Despite the violations that marred this process and its effects on post-2011 Egypt, it remained a free and fair referendum, reflecting the power of various Egyptian political and revolutionary youth factions. It was a democratic process. My Salloum experience was the first, followed by the November 2011 parliamentary elections and the two rounds of presidential elections in mid-2012.
Past versus present
In spite of the instability and gradual crushing of the popular demands that once echoed on Tahrir Square, those elections continued to be the proud moments that saw - for the first time in the history of Egypt - independent, liberal youth under the dome of a parliament gripped for decades by dictators and their cronies.

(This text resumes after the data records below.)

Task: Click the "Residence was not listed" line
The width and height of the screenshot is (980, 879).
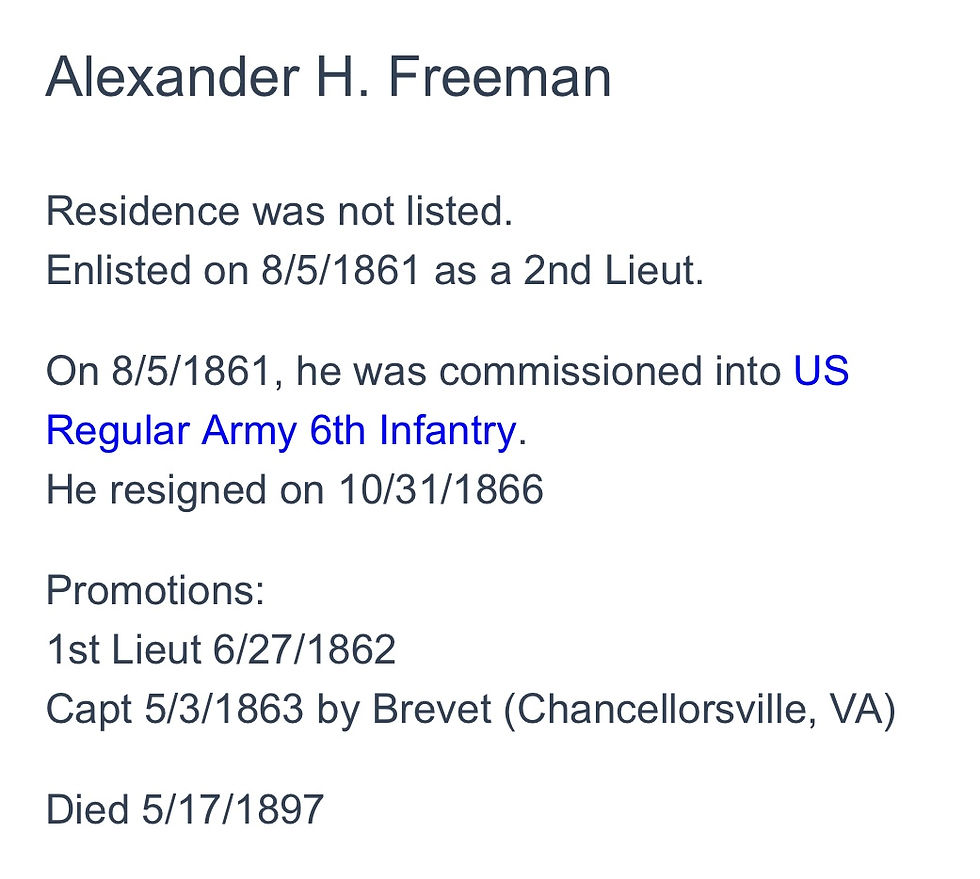Action: coord(279,212)
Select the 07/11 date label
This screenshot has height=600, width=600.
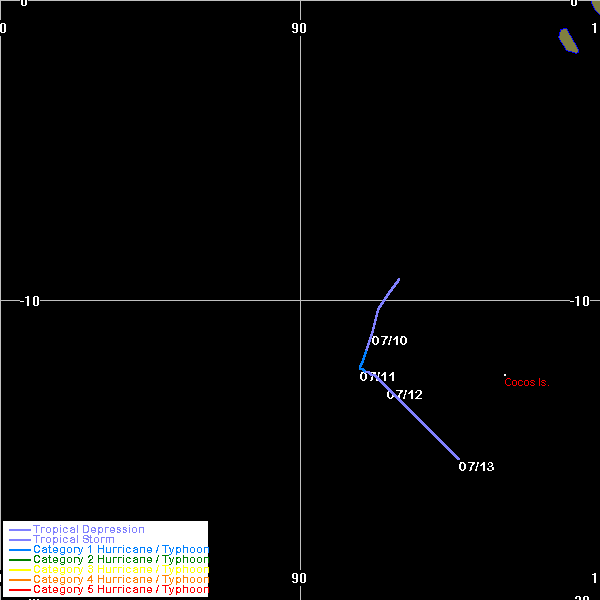click(x=377, y=377)
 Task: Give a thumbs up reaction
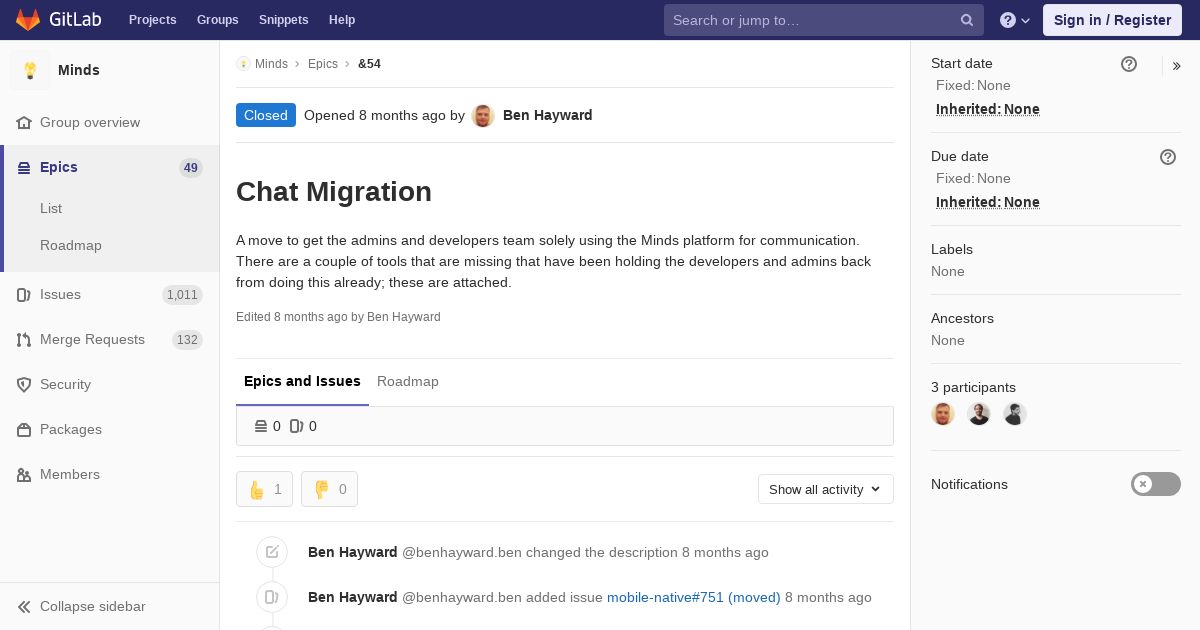pos(264,489)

The heated political debates I once witnessed in 2011 and 2012 outside of polling stations between representatives of different parties and even between voters are now considered a reckless risk that would likely lead to detention and an unknown fate
It saw defected Muslim Brotherhood figure Abdel Moneim Aboul Fotouh campaign against his life-long partners, Mohamed Morsi and Khairat el-Shater; and it saw Hamdeen Sabahi fiercely compete under a leftist banner in the face of Islamist slogans, while Khaled Ali marched with the backing of labour unions he continually defended in the courts of law.
Those were elections, free and fair despite the violations. Those were democratic events into which I walked with my notebooks and cameras, freely conducted interviews with voters and monitors, wrote my coverage, then proudly returned to witness the ballot count and ink my signature and national ID number on the "witness form".

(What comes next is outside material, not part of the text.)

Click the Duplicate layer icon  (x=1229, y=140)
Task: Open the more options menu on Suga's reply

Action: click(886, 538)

Those elections have nothing in common with what the current military ruler of Egypt, Abdel Fattah al-Sisi, is trying to promote as elections.

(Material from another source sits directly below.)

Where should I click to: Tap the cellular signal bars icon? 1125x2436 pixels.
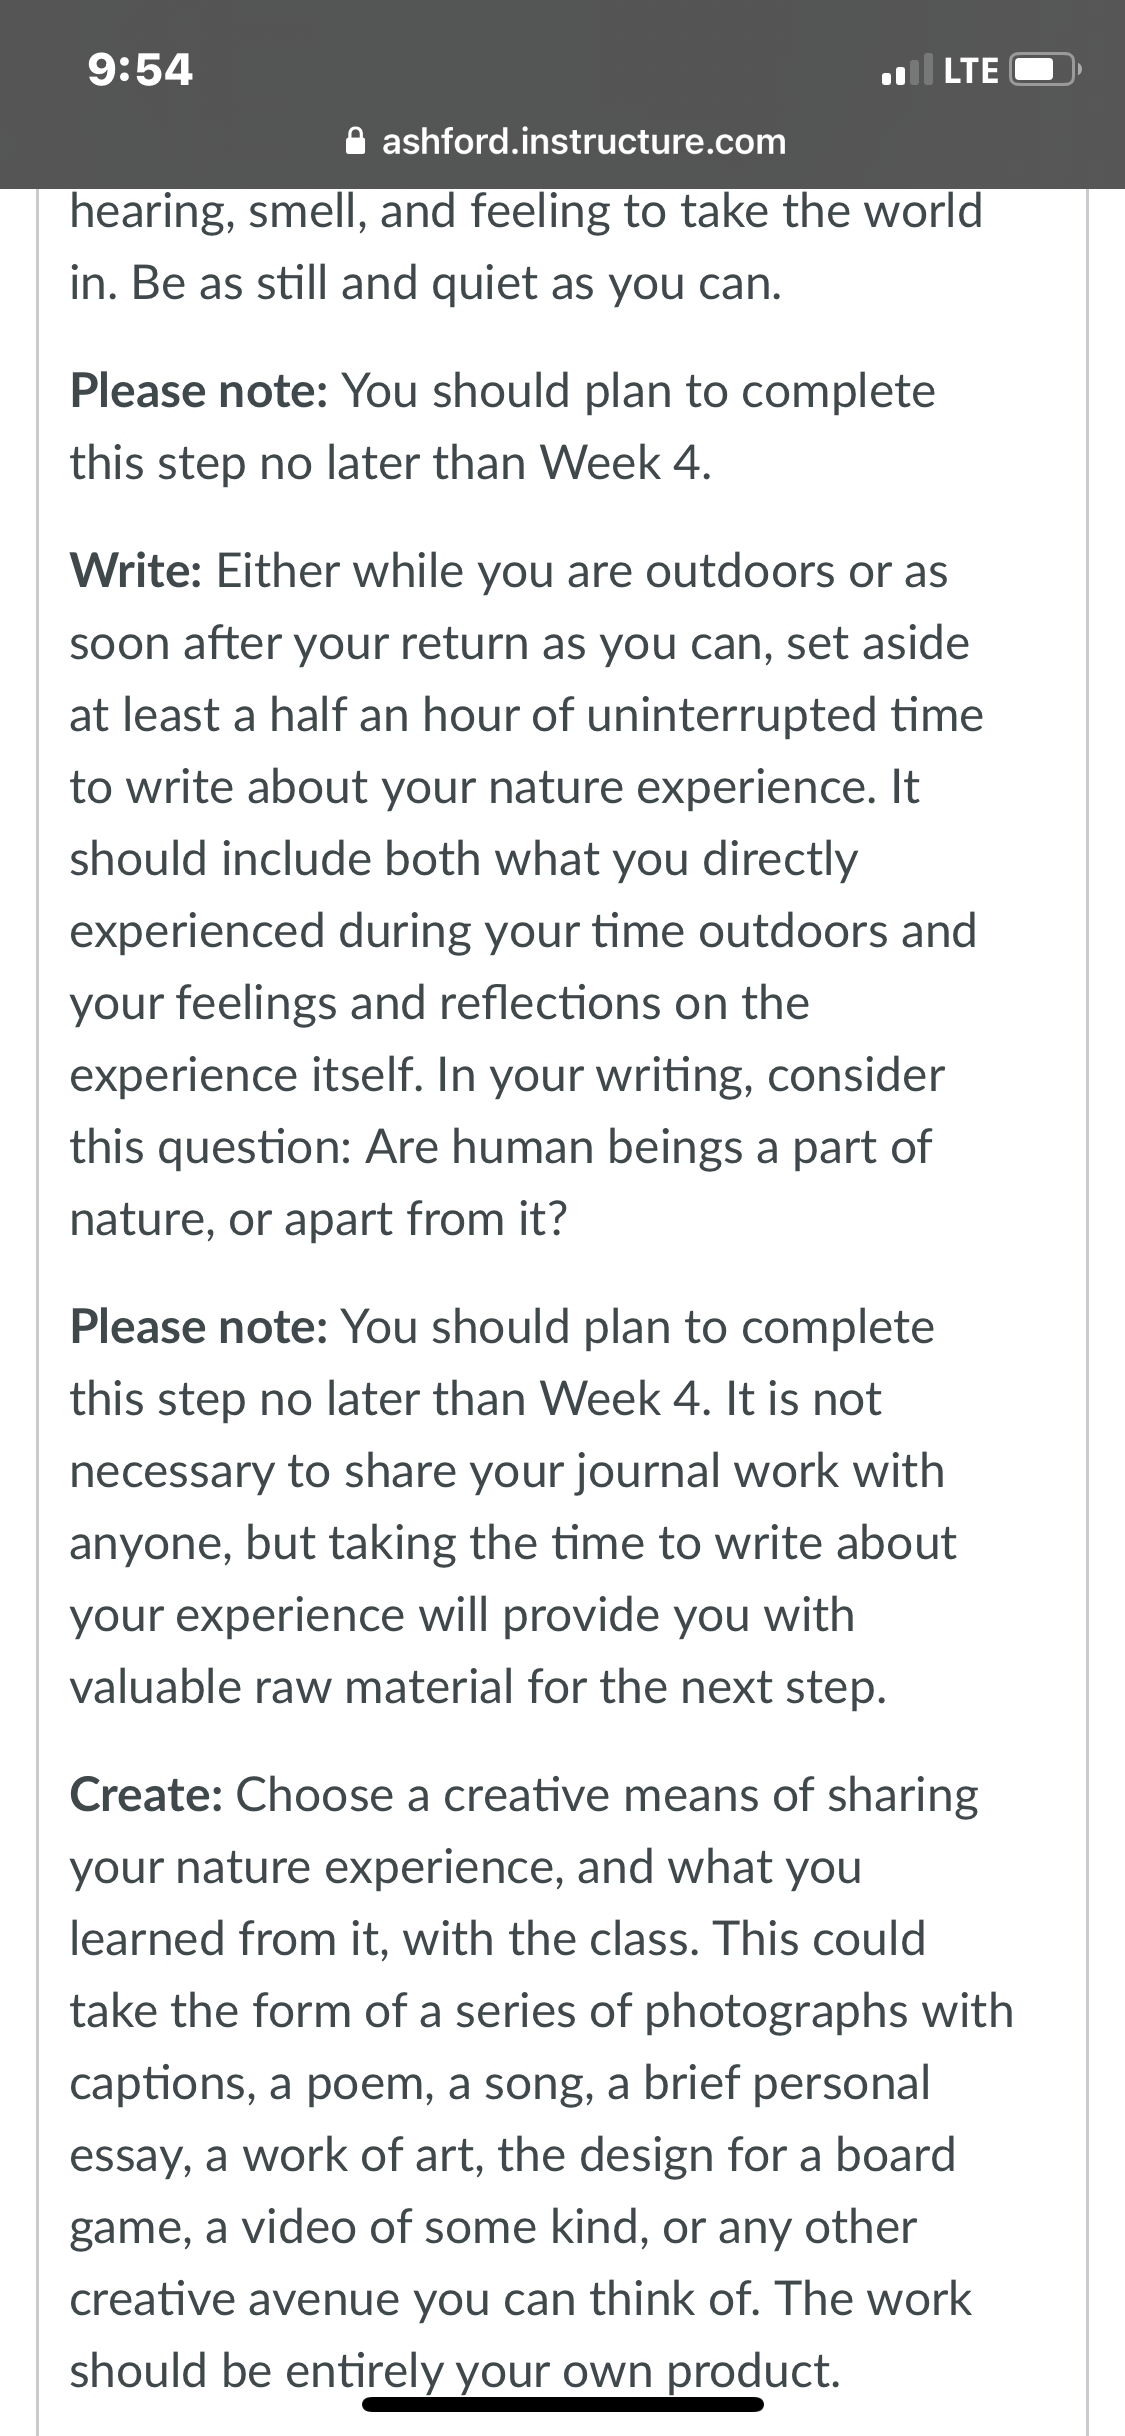(x=907, y=70)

In a recent television interview, Sisi appeared in casual attire, answering the questions of one prominent Egyptian cinema figure, Sandra Nashaat. "I wish there were 10 [presidential] candidates," Sisi said during his appearance, only a few days before the vote, which has been described by observers and commentators inside Egypt and across the world as a "farce".
Crushing of political rivals
What Sisi failed to refer to, and of course Nashaat would have never dared to mention, was Ahmed Shafiq, Sisi's long-time colleague under Hosni Mubarak, who was deported from the United Arab Emirates to Cairo in the most scandalous manner after announcing his wish to run for the presidency.
Nor did they mention Sami Annan, Egypt's longest-standing military chief of staff and Sisi's former commander, imprisoned in an unknown location because of his will to run for the presidency.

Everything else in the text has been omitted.